Un GOTO est un déplacement de la logique du programme vers un autre paragraphe. Plus connu comme le symbole même du code spaghetti. Par exemple, si lors d’un ‘Perform A Thru C’, le paragraphe B comporte un GOTO Paragraph D, on sort de la séquence initialement pensée puisque le paragraphe C ne sera pas exécuté, avec des conséquences parfois imprévisibles.

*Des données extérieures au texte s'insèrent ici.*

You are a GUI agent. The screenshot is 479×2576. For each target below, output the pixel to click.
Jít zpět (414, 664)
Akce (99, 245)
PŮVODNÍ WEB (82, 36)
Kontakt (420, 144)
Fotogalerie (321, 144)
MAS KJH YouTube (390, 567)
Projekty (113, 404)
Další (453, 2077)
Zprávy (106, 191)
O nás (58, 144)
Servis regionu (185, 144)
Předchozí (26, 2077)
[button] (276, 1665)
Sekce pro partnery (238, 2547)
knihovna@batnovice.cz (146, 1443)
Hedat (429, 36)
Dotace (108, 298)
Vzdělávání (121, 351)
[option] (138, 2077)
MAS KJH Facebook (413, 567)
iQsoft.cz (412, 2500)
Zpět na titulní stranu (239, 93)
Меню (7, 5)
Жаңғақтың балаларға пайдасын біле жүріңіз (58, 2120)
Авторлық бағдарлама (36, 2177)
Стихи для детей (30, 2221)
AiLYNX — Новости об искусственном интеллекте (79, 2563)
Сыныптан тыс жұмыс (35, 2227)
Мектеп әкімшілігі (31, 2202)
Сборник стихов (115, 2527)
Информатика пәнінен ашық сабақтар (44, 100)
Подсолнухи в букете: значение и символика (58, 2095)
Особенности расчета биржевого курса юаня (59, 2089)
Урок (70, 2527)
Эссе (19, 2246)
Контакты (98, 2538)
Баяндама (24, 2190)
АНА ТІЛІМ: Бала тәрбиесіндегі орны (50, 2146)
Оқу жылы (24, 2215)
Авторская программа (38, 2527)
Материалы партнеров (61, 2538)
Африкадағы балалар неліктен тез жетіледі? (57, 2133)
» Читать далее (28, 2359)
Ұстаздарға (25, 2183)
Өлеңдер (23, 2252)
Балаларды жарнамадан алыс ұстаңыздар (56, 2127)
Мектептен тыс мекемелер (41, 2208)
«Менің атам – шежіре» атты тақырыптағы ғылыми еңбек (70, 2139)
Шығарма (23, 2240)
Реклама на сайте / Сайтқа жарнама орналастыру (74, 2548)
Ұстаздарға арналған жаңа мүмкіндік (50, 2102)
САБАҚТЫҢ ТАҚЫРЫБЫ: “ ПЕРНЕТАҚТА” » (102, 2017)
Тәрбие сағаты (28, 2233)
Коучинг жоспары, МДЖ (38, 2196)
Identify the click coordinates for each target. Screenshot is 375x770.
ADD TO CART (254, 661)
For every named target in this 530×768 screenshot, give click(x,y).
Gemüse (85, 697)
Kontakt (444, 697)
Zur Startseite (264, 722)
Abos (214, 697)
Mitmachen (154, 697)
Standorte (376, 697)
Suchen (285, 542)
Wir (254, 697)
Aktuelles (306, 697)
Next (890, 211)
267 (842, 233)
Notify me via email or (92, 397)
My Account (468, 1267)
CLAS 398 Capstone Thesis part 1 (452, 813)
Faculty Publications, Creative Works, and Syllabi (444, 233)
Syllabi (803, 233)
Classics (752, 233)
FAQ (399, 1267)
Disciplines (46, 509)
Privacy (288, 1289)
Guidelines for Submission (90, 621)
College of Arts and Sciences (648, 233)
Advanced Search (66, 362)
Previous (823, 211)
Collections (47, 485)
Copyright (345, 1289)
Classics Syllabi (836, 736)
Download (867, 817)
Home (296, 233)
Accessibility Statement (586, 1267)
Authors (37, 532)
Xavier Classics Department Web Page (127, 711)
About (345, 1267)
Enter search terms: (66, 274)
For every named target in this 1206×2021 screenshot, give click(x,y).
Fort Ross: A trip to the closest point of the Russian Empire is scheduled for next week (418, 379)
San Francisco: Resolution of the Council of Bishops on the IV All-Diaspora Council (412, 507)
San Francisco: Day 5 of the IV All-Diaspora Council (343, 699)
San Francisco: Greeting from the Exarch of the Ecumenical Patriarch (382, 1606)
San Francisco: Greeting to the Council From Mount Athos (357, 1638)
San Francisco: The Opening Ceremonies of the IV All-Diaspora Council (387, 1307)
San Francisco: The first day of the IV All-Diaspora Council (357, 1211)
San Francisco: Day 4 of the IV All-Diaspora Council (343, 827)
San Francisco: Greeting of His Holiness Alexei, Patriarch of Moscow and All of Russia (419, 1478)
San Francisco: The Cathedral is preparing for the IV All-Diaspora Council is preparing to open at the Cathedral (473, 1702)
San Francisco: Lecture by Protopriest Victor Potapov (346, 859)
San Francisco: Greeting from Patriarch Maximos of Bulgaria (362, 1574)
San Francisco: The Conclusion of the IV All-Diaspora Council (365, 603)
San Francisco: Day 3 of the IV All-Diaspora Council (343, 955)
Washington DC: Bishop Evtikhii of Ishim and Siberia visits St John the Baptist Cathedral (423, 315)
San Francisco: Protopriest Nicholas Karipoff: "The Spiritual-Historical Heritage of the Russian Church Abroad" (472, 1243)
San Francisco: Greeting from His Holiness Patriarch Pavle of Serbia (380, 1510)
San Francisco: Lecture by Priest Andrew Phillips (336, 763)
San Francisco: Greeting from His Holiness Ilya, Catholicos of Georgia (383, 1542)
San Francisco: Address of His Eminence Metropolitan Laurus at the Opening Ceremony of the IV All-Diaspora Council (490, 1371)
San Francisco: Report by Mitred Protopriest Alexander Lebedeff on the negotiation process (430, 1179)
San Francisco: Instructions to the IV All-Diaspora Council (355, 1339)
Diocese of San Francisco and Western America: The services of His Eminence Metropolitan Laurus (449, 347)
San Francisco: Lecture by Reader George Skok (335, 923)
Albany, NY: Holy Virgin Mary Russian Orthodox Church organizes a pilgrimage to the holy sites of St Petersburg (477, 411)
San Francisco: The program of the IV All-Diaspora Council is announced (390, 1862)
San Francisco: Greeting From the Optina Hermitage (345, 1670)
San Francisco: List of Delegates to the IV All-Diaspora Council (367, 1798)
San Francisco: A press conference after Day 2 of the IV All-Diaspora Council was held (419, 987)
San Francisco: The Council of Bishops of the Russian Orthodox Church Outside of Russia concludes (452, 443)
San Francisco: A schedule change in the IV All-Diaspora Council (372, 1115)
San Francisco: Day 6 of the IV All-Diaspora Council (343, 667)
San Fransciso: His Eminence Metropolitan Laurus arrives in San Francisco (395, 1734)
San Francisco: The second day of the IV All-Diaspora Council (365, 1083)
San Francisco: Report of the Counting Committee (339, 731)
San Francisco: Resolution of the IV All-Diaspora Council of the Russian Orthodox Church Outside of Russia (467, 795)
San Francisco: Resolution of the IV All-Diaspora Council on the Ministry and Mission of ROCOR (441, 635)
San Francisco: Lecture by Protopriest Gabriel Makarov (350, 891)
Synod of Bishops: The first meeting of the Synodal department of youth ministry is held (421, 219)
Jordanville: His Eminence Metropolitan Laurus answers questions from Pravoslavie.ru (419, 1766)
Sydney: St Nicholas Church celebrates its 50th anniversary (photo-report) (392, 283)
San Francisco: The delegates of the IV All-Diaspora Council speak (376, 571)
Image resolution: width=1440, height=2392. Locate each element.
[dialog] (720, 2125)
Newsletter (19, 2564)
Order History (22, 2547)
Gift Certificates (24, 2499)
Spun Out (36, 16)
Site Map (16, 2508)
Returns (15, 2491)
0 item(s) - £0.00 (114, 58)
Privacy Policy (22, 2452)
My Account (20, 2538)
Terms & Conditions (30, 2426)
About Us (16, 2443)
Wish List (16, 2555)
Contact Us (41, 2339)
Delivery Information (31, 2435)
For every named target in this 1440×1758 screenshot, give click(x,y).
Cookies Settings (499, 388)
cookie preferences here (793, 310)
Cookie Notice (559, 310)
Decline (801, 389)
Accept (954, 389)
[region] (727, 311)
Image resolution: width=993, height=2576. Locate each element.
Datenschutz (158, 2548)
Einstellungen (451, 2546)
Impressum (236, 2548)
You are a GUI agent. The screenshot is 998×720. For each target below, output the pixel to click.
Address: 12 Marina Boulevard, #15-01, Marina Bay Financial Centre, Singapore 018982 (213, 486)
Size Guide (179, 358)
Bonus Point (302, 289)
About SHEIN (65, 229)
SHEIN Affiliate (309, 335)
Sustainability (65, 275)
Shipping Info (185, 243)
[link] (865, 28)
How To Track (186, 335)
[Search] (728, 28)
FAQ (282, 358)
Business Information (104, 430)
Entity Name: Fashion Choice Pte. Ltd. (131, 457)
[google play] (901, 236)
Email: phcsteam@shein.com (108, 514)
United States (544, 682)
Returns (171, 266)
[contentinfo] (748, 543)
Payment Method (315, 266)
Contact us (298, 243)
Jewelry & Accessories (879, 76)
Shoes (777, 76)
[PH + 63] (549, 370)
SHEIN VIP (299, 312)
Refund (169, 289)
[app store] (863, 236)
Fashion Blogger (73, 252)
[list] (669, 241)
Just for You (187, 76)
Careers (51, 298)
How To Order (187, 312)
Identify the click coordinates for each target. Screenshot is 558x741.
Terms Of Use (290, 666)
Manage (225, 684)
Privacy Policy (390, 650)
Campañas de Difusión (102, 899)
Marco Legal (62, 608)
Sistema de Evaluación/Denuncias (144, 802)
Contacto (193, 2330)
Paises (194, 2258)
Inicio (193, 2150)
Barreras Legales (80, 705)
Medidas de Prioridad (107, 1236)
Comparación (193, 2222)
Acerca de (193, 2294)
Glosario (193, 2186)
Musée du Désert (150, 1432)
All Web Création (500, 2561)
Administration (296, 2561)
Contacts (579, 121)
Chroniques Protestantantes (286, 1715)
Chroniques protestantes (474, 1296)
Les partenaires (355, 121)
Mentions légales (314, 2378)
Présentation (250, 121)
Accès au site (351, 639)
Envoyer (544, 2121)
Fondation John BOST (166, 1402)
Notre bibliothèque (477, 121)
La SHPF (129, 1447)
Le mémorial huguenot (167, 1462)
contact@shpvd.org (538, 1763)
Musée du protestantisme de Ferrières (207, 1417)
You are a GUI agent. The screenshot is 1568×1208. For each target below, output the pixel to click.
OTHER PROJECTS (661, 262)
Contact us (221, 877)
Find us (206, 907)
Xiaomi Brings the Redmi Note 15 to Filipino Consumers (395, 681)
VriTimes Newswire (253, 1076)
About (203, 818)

Donc un rapide examen de ces règles ‘Blockers’ et ‘Critical’ nous permet déjà une première évaluation de la qualité du code de cette application et une première ébauche de plan d’actions :

  • Désactiver la règle prohibant l’usage du SQL : elle ne s’applique manifestement pas ici.
  • Corriger au plus tôt les 4 STOP RUN et les 10 Performs récursifs.
  • Le IF sans END-IF soulèvera certainement des soupirs de résignation de la part de vos interlocuteurs Cobol, mais sauf refactoring complet de l’application, ils sont certainement là pour longtemps. Néanmoins, vous pouvez leur indiquer de tenter de les corriger lors d’évolutions du code. Sonar vous aide en indiquant la ligne de code où ils sont présents.
  • Désactivez également les règles concernant le passage de paramètres ou la Linkage section, manifestement non appliquées par l’équipe Cobol.
  • Les autres défauts doivent être corrigés. Vous pourriez passer la règle prohibant l’usage du SORT en ‘Critical’.

Vous avez déjà de quoi faire une Quality Gate et demander à un provider les corrections mentionnées ci-dessus.

Nous continuerons cette évaluation de la qualité du code Cobol dans un prochain post, avec plus de règles encore. D’ici là, bonnes analyses Cobol.